EXERCISE BRIEF = Please produce an exact copy of only the lines from the one with "Image resolution: width=700" through the last one of the material, without pictures.

MATERIAL TO PROCESS =
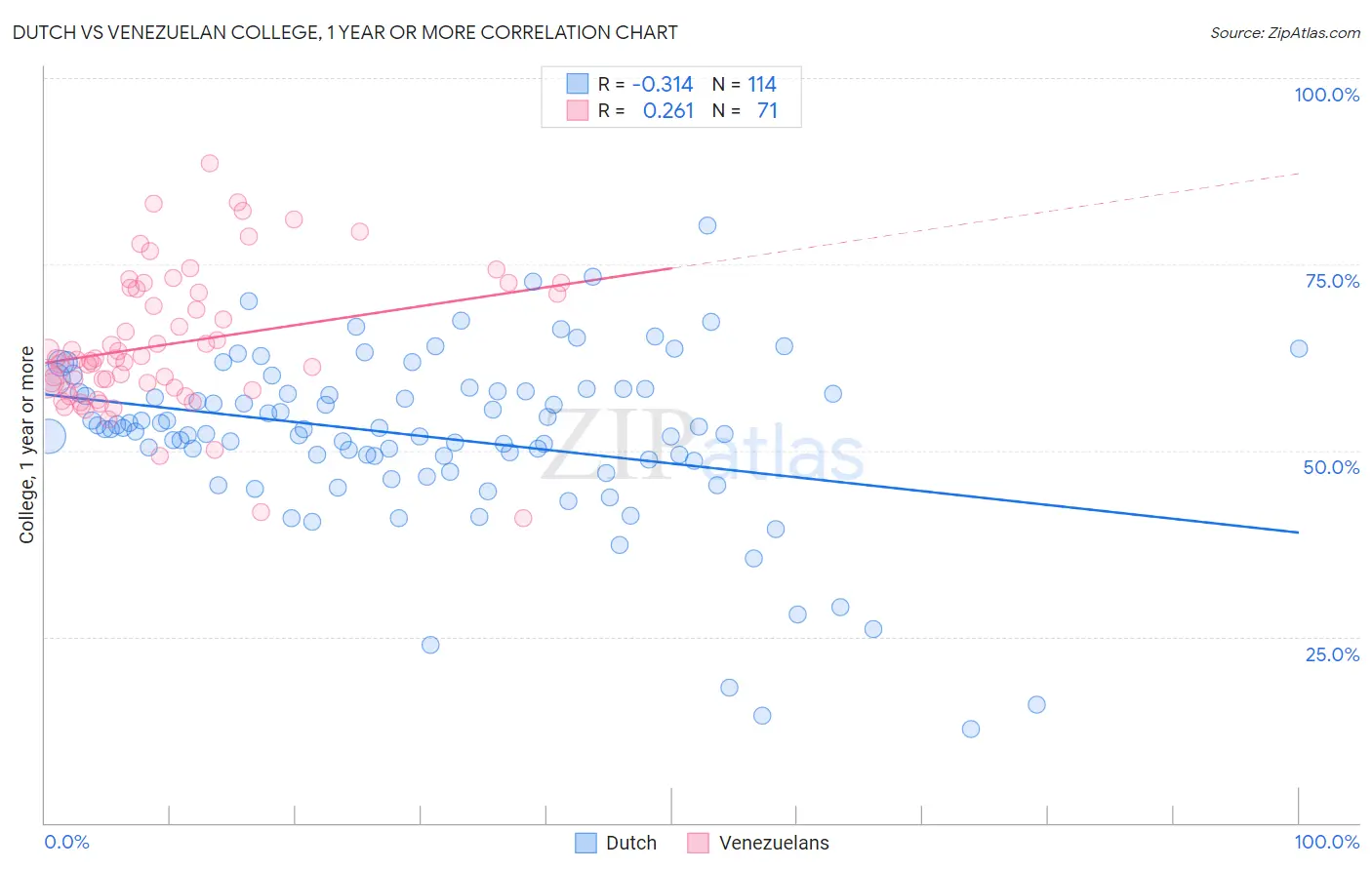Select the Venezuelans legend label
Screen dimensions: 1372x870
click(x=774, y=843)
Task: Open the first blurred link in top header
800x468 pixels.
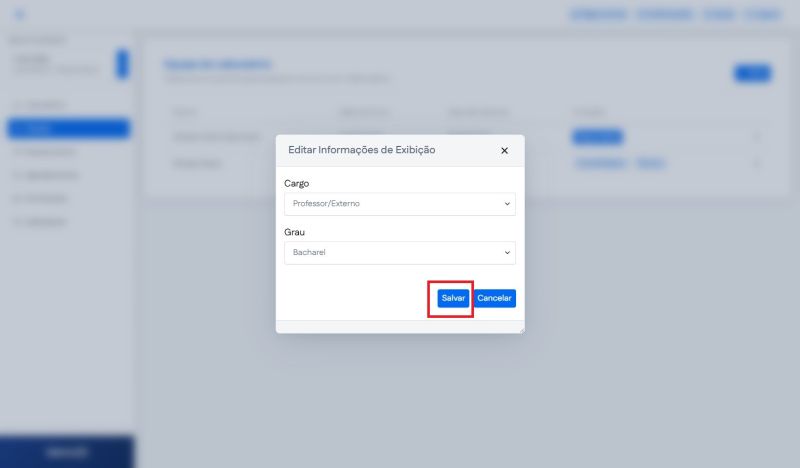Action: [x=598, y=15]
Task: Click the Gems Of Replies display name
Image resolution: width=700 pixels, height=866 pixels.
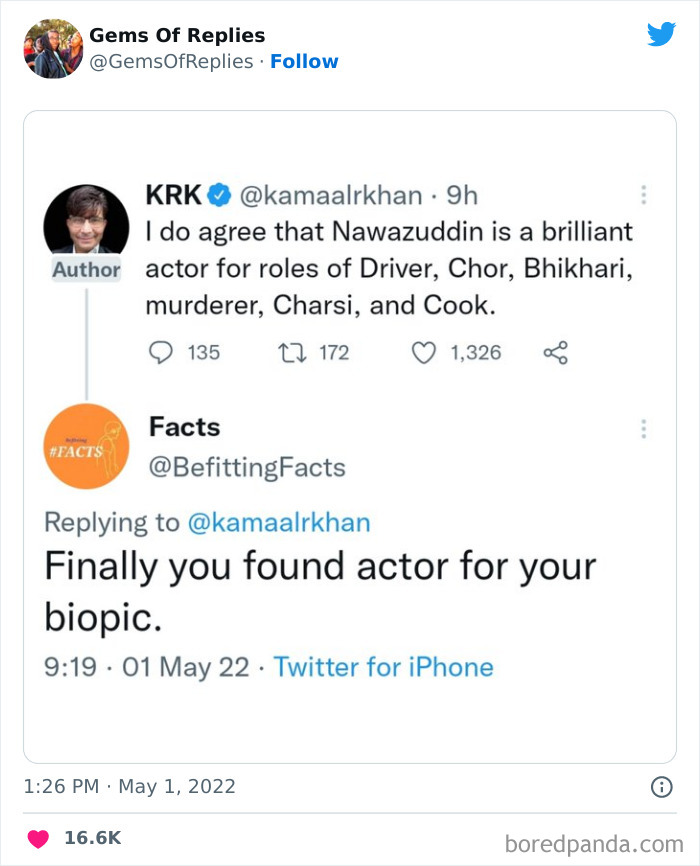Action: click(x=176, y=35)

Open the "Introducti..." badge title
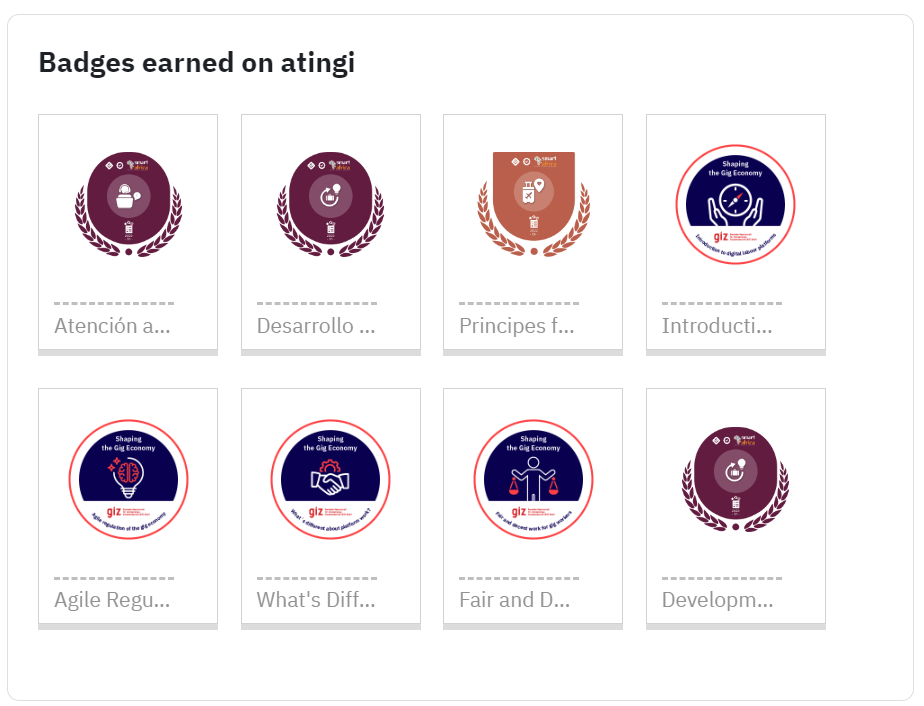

COMPLETED EXERCISE =
Image resolution: width=700 pixels, height=866 pixels.
Action: click(x=176, y=35)

Open the "Introducti..." badge title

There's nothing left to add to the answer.